Les élèves du Tsadik Rabbi Moshé Leib de Sassov lui demandèrent une fois la raison pour laquelle il avait perdu la vue dans sa vieillesse. Il leur répondit : 'pour chaque tâche entreprise dévolue à la préparation du Shabbat, mon épouse avait l'habitude de dire 'c'est en l'honneur du Shabbat', qu'il s'agisse du pétrissage de la pâte, de la confection d'autres aliments, ou d'autres nécessités liées au Shabbat. De chacune de ses paroles fut crée un ange, ce qui eut pour conséquence de saturer la maison en envoyés célestes, à un point tel qu'ils me rendirent aveugle'.

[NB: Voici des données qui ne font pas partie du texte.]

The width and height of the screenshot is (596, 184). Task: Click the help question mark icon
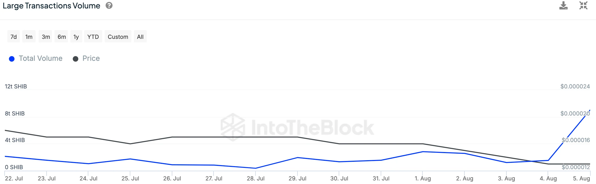coord(109,6)
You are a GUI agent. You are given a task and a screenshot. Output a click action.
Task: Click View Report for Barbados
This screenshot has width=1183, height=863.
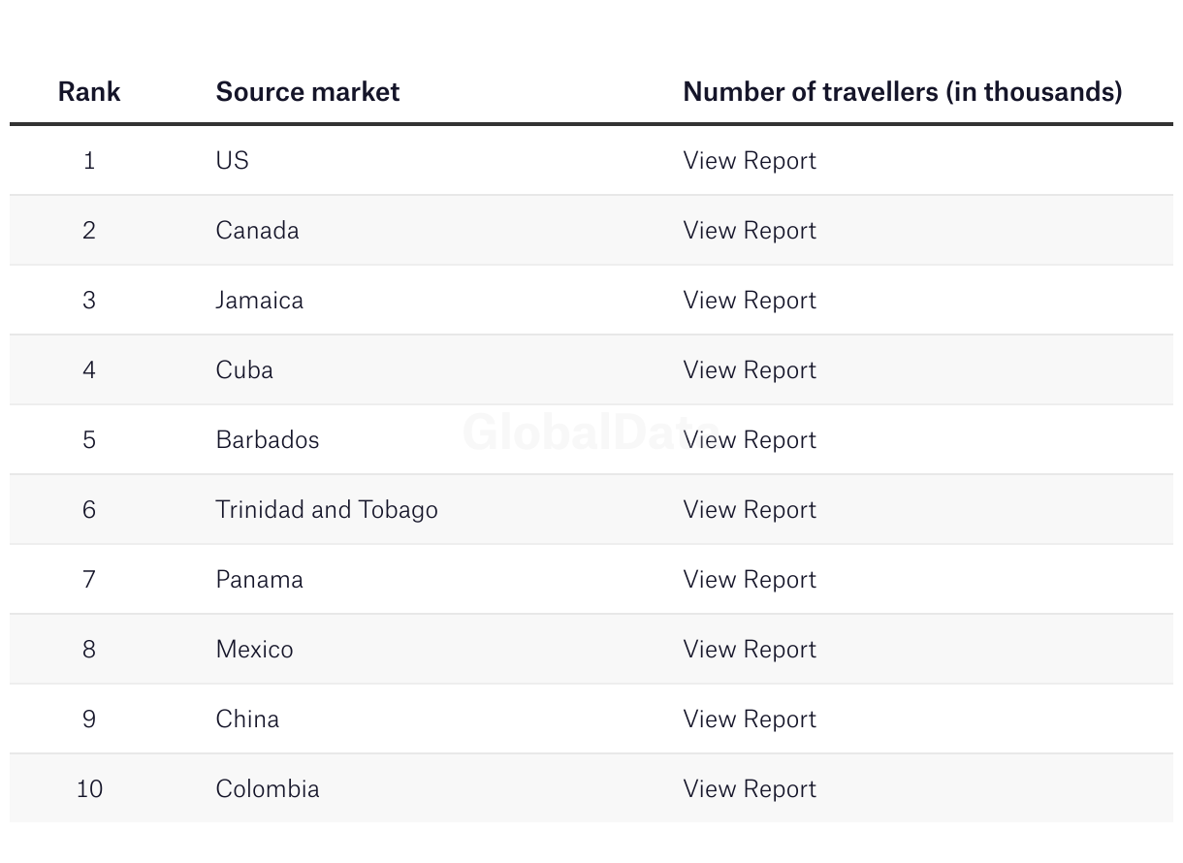(750, 440)
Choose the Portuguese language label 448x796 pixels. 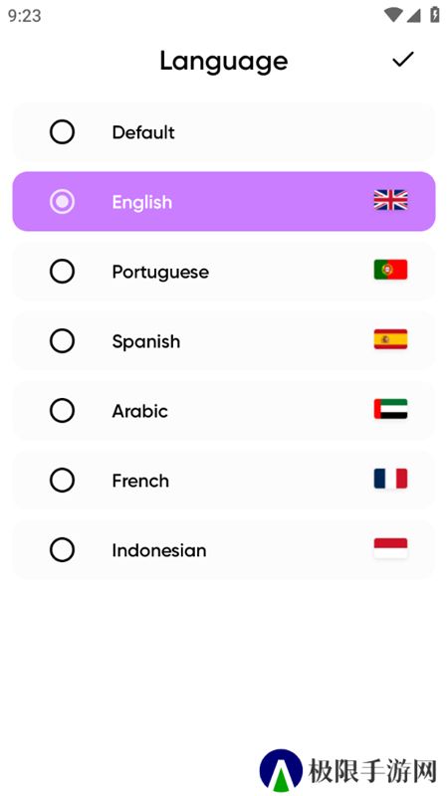click(160, 272)
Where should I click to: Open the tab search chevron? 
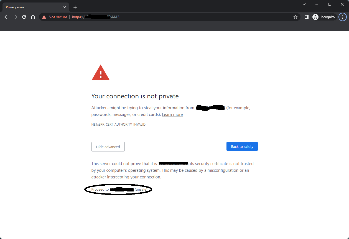click(x=304, y=4)
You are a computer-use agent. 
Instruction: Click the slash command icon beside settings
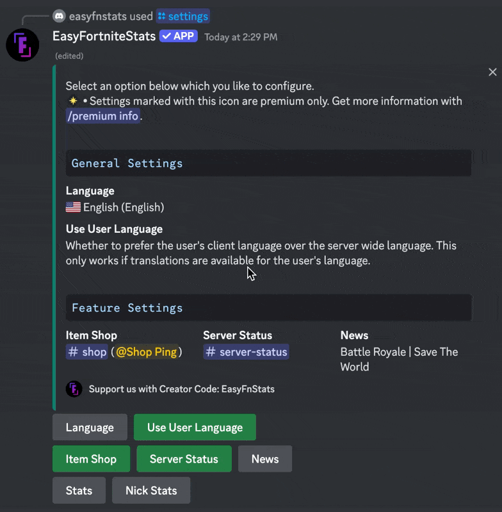pyautogui.click(x=161, y=17)
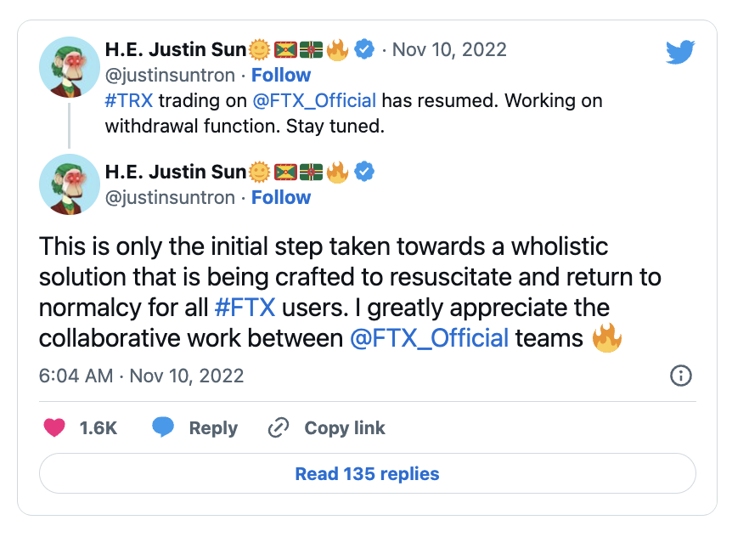Click the copy link chain icon
The image size is (732, 537).
279,427
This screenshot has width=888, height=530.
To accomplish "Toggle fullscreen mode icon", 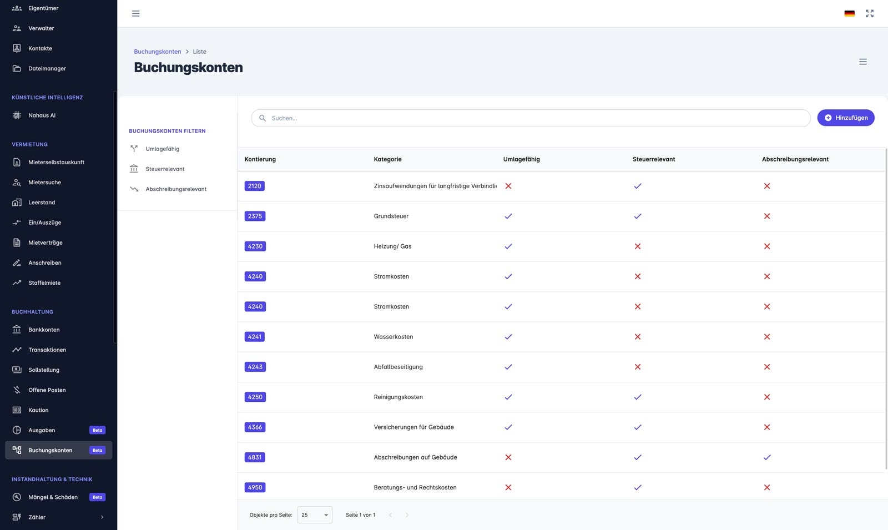I will [x=870, y=13].
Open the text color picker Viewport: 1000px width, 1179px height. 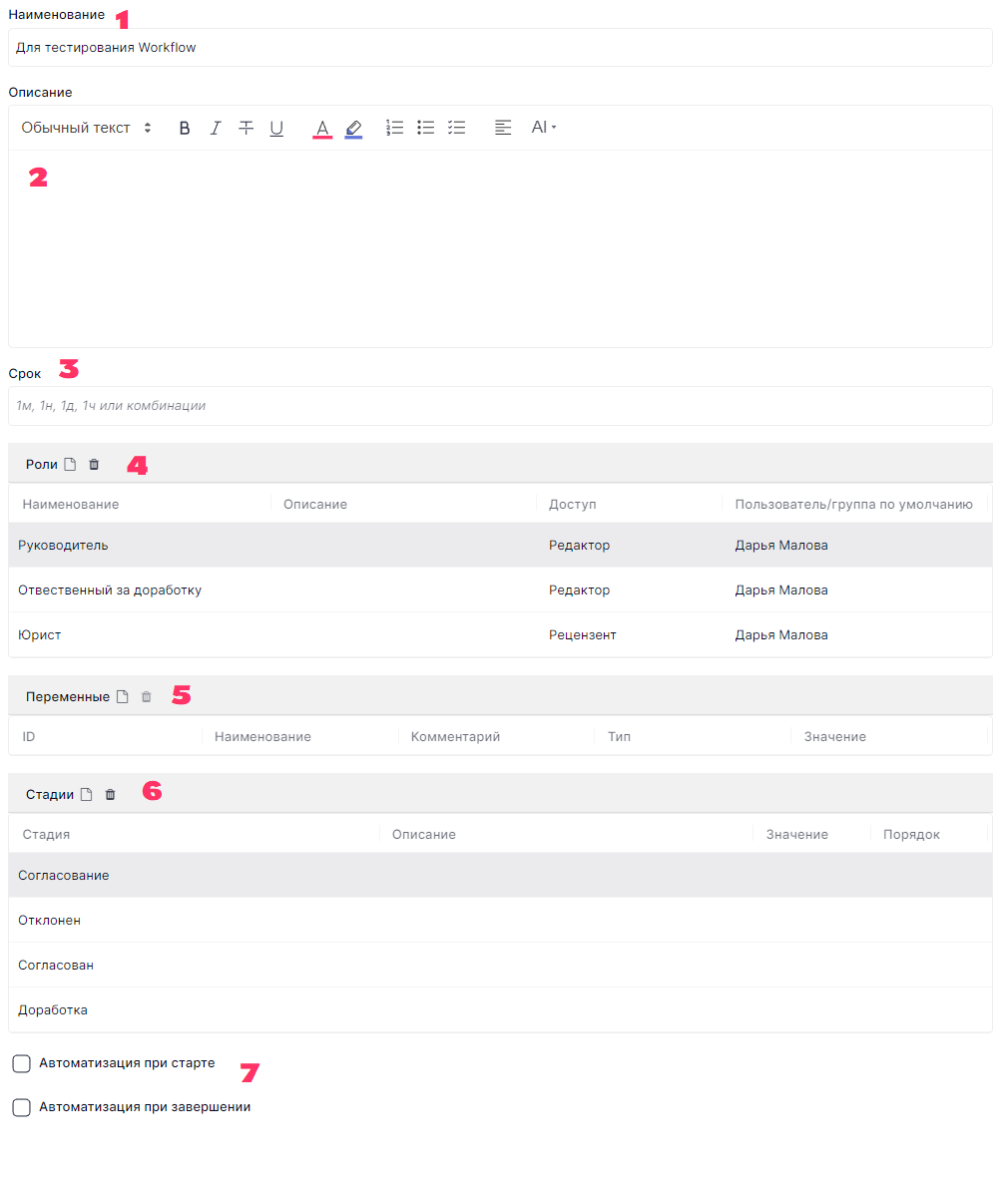tap(322, 128)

Quand on rapporta ce récit à Rabbi Nathan, il s'exclama : 'c'est la pure vérité ! C'est parfaitement exact !'
Source :
1-334
Rabbi Hirch, le fils du Becht, était de situation aisée, car il faisait le commerce des bestiaux. Cependant, sa soeur Odèle était plus riche que lui, et c'est à elle que le Becht confia ses écrits avant sa disparition.
Source : Siarh Sarfei Kodech 2
1-305
Selon le Becht, il suffit que le couteau de l'abatteur rituel soit sans aspérités, sans toutefois exiger qu'il soit en plus tranchant. Après son décès, le Maguid se conforma à l'opinion la plus stricte, c'est à dire celle qui imposait les deux conditions. Cette décision contraria l'auteur du Toldot Yaakov Yossef. Il quitta sa ville, Pollonoye, pour se rendre à Mézéritch, où se trouvait le Maguid. Il arriva à destination la veille de Shabbat.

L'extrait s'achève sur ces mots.